Na Suécia e no Reino Unido, funcionários de companhias aéreas foram treinados para auxiliar no combate contra o novo coronavírus, atuando em hospitais ou no sistema de saúde local.

Na China, a rede de supermercados Hema, do grupo Alibaba, inovou no “compartilhamento” de funcionários, “pegando emprestado” temporariamente mais de 3.000 profissionais que seriam demitidos de restaurantes, hotéis e cinemas.

Situação similar na Alemanha, onde a equipe do McDonald’s recebeu permissão para trabalhar nas lojas Aldi por tempo limitado, podendo voltar ao McDonald’s assim que os restaurantes reabrirem.

 

Qual é o seu caminho?

Sua empresa consegue oferecer uma versão dos produtos e serviços por meio de um canal on-line?

Se a demanda pelo seu produto está reduzida, você consegue adaptar sua infraestrutura para produzir produtos que estão sendo altamente demandados?

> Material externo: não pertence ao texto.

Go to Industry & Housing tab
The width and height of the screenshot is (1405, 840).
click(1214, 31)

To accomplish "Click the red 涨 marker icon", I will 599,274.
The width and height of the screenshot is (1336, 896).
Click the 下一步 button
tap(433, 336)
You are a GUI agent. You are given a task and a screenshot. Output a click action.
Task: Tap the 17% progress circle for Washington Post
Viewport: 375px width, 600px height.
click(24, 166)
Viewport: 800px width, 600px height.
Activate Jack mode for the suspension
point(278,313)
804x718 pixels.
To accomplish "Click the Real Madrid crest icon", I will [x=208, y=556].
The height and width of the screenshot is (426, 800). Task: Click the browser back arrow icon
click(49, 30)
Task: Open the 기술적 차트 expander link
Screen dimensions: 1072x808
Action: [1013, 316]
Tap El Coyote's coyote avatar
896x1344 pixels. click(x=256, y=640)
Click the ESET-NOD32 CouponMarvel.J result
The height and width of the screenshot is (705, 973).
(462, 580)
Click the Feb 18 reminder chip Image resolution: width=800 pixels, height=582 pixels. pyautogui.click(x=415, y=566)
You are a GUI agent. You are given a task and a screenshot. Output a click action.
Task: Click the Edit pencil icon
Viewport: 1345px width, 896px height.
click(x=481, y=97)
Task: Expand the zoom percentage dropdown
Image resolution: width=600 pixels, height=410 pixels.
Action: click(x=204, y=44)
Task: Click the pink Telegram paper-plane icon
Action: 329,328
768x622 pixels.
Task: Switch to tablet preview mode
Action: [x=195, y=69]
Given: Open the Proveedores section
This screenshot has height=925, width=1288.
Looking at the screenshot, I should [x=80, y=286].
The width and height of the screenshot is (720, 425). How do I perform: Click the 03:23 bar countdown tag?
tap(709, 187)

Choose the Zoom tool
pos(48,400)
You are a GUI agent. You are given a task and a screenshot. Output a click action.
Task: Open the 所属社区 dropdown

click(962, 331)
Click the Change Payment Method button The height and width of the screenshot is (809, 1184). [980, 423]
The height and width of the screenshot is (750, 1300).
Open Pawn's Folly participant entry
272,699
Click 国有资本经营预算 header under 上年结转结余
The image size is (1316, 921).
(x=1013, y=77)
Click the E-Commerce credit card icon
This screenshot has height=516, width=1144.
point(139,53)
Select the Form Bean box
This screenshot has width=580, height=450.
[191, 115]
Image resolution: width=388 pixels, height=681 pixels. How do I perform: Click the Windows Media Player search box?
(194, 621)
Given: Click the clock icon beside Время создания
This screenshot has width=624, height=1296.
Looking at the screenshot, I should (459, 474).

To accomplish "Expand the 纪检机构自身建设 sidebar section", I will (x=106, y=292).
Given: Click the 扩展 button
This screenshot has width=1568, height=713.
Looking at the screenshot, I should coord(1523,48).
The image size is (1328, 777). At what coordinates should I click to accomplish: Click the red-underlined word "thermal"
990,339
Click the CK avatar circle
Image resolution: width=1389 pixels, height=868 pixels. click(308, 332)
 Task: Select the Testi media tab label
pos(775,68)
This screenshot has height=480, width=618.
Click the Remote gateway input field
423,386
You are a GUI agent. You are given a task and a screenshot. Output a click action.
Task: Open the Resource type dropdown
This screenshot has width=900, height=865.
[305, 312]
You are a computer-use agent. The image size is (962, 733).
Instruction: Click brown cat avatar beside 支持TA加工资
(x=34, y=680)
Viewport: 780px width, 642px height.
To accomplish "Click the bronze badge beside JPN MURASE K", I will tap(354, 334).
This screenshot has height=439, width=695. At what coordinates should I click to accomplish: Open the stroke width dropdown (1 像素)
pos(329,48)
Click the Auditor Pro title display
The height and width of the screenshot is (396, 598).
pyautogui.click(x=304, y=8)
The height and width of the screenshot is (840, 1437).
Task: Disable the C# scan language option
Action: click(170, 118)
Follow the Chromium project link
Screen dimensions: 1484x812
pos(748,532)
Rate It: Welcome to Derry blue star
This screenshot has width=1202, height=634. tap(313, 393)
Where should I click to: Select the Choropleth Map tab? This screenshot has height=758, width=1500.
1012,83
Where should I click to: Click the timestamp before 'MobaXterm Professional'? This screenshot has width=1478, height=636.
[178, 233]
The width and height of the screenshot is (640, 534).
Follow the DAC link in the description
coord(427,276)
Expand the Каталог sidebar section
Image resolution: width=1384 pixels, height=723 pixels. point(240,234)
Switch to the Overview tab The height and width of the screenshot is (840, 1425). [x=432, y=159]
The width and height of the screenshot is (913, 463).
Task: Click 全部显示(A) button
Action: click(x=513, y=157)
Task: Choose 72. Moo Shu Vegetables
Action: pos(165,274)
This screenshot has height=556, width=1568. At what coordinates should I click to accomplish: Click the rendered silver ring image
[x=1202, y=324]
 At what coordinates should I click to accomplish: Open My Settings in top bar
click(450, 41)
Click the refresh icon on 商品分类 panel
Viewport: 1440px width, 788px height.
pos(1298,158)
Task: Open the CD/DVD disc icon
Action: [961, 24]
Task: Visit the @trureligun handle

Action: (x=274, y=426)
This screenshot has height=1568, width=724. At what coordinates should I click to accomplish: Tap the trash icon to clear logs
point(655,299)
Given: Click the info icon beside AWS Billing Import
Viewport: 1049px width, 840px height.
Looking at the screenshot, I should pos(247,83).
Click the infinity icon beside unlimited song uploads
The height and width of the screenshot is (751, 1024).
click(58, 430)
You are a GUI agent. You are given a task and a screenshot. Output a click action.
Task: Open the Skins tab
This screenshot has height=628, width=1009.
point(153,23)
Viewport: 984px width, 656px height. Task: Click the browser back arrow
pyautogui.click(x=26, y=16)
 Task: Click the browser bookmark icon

Seu produto ou serviço está tendo muita procura? Então, como você pode aumentar sua capacidade de produção e distribuição? Recorrer a parcerias pode ser especialmente útil nessas situações.

Encontre o caminho mais pertinente ao seu negócio. Procure por exemplos de boas práticas adotadas por empresas semelhantes à sua que também sofreram com o novo coronavírus, mas conseguiram testar novas possibilidades e prosperar.

Responda a essa crise com coragem, criatividade e abrace as novas oportunidades que podem surgir!